Measure Twice, Cut Once
As with construction, you must plan before building the ETL.
by Warren Thornthwaite, Edited by Margy Ross
Continued from Page 1
Capturing audit data can be as simple as saving the job name, start time, stop time, row counts, and system variables. Most ETL tools do this as a standard part of their logging process. We may want to include supplemental data quality measures.
The next notes inform the ETL team about surrogate keys and slowly changing dimensions (SCDs). The customer dimension will deal with attribute changes using a combination of Type 2 (additional rows) and Type 1 (attribute overwrite). We communicate this in the ETL plan with a simple notation like SCD (2,1).
More specific transformation notes. We continue working through each column of the target dimension. The next one is simple; Cust_ID is the transaction system key, so we just copy it over.
The Customer_Name looks like a straightforward copy of the NAME field in the source. However, the sample data in Figure 3 highlights potential transformations. We could split NAME into its individual elements: First_Name, Middle_Name, Last_Name. Elementizing is particularly important if we need to integrate data from multiple sources. Separate elements are also important if the dimension supports customer contact, like direct mail or call center contact. Apparently we don't have either of these needs since NAME was not split out in the target model. Another possible NAME transformation would be to convert upper case to title case. Since dimension values appear as row and column headers, cleaning up their appearance makes for more legible reports. Many of the data quality tools have special functions to help with case conversion.
The next column, Contact_Name, is similar to Customer_Name, although it has some null values. In general, we prefer values in every dimension attribute so users understand the meaning. In this case, we might substitute a default value like N/A during the extract process. Or we might copy the Customer_Name field because Contact_Name consistently contains the name of a person. Whatever choice we make is ultimately a business decision and needs to support the business requirements. In this case, we'll copy over the Customer_Name field when Contact_Name is missing.

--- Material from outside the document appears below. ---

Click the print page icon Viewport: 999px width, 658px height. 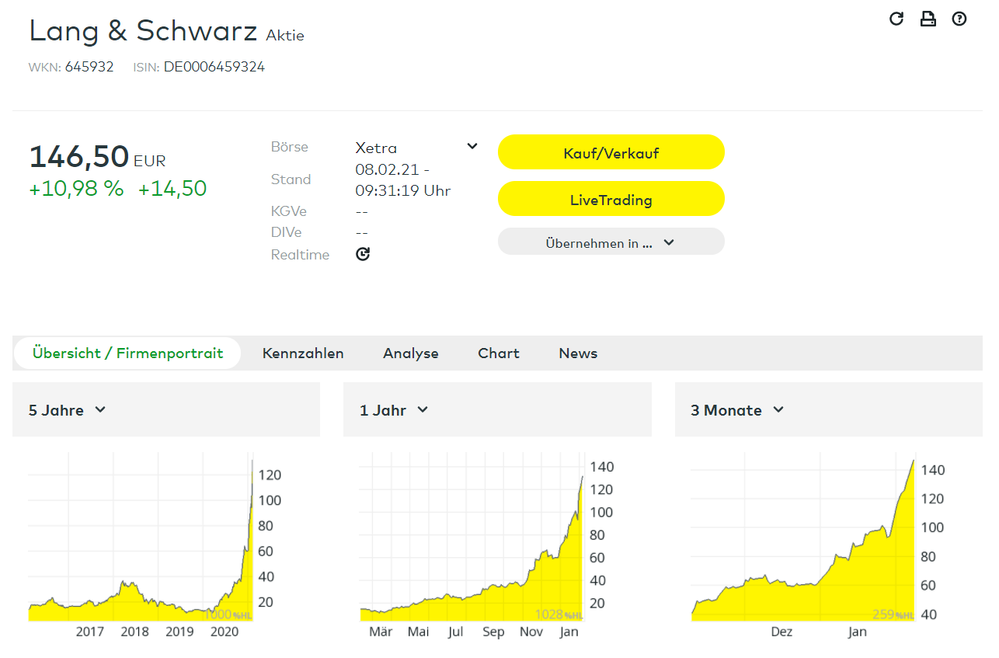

The next column in the target table is Phone_Number, and it has a few formatting problems. In this case, we will standardize the format so users can query it in a single, consistent fashion. We'll use the common area code, phone number pattern: (###) ###-####. The next column is Area_Code. There must be a business reason for separating out the area code. The good news is it will be easy to do after standardizing the phone number.
The rest of the address fields through State can be copied over fairly directly. Potential problems, such as mixed case and null values, may also need to be resolved with these fields, as we already discussed.

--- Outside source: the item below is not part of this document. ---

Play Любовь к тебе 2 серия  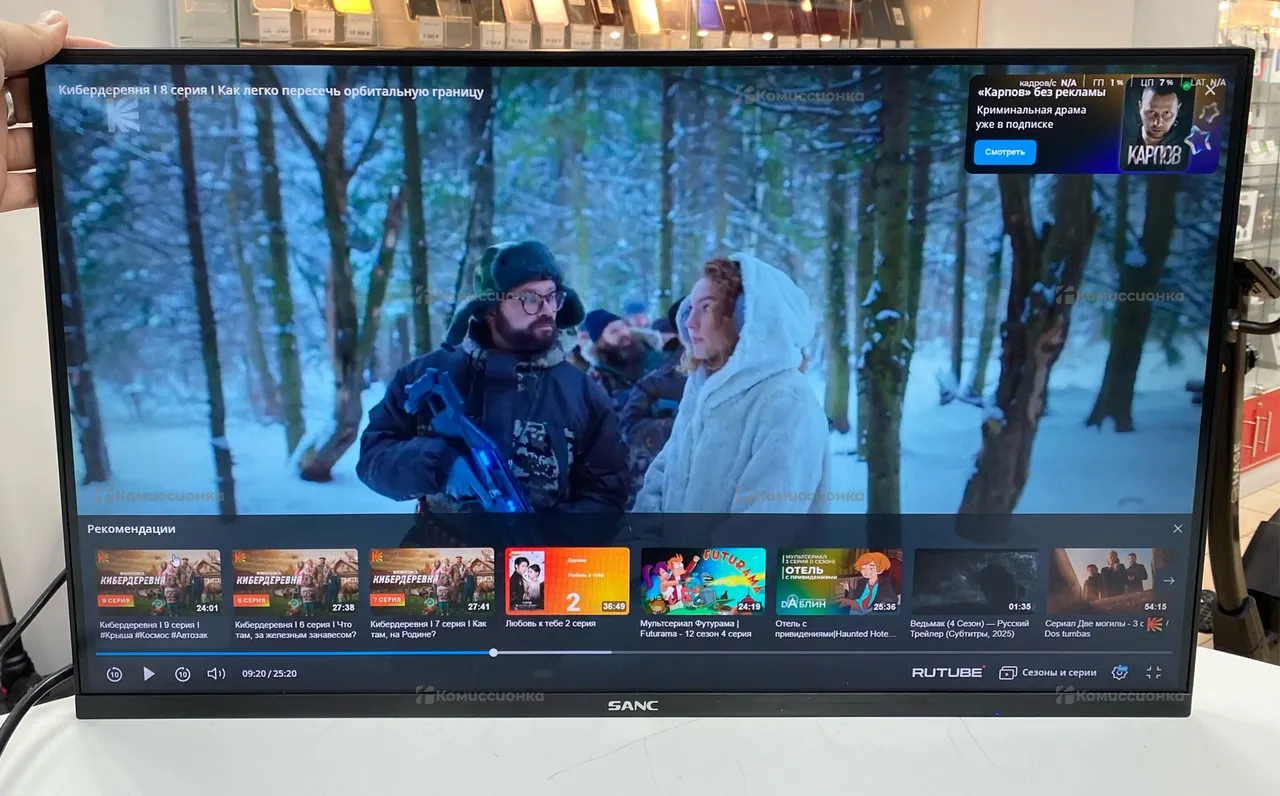click(x=567, y=582)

The ZIP field in the Figure 3 source is a mix of five-digit and nine-digit zip codes. In this case, the target table gives us guidance on what we need to do. There are two ZIP code fields in the target table: Customer_Full_Zip_Code and Customer_5_Digit_Zip_Code. The Customer_Full_Zip_Code field might be a direct copy of ZIP, or it might be a fully resolved nine digit ZIP, depending on the business requirements. The Customer_5_Digit_Zip_Code field is just what we'd expect. Interestingly, significant demographic data is available at the five-digit ZIP code level. If you create a separate five-digit field, it's easy to join it with a five-digit demographic table to better understand your customer base profiles.
Finally, we do the Customer_Type_Desc lookup by joining to the CUST_TP_MST table as described earlier. Again, we may want to do a mixed case transformation on the description itself.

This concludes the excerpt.